Bukan pertama kalinya bangsa Palestina dikhianati para pemimpin Arab. Peristiwa pengkhianatan itu telah berulangkali. Peristiwa ‘holacoust’ di Gaza sekarang ini, hanya pengulangan sejarah, yang menunjukkan terjadinya pengkhiatan itu. Para pemimpin Arab dan Israel telah memiliki visi yang sama terhadap perkembangan di Palestina, khususnya di Gaza. Mereka sama-sama merasa terancam dengan lahirnya Hamas, yang menjadi kekuatan politik dan militer.
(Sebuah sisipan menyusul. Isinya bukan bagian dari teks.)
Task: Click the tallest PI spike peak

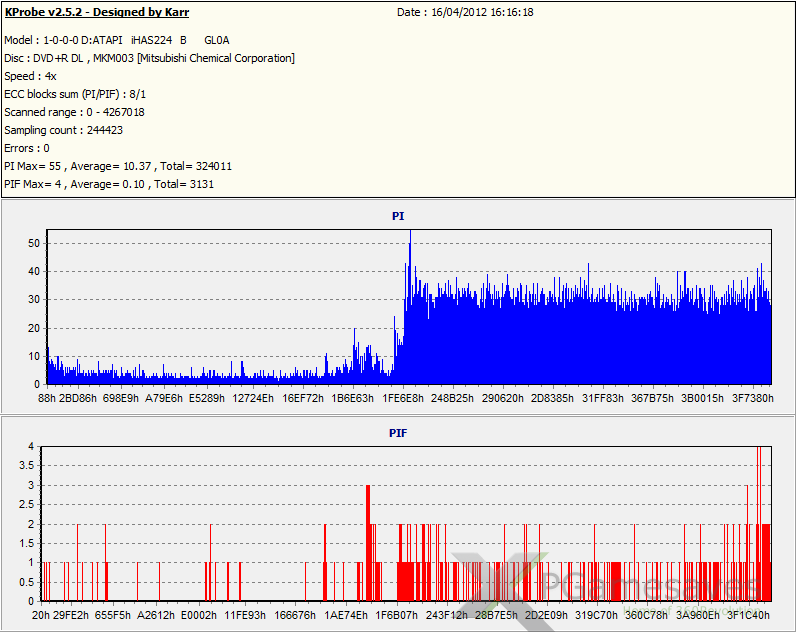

Mengapa Hamas menjadi ancaman bagi para penguasa Arab, Israel dan Barat? Padahal, Hamas sebuah kekuatan yang sangat terbatas, dan baru tumbuh menjadi sebuah kekuatan politik dan militer. Dibandingkan negara-negara Arab, seperti Mesir, Saudi, atau Yordan, dan bahkan negara Teluk lainnya, seperti Qatar, Uni Emirat, sebenarnya Hamas belum berarti apa-apa. Faktanya, para pemimpin Arab, Israel, dan Barat, menyetujui langkah-langkah agresi militer yang dilakukan Israel. Sebenarnya, apa yang melatarbelakangi, semua peristiwa yang terjadi di Gaza saat ini?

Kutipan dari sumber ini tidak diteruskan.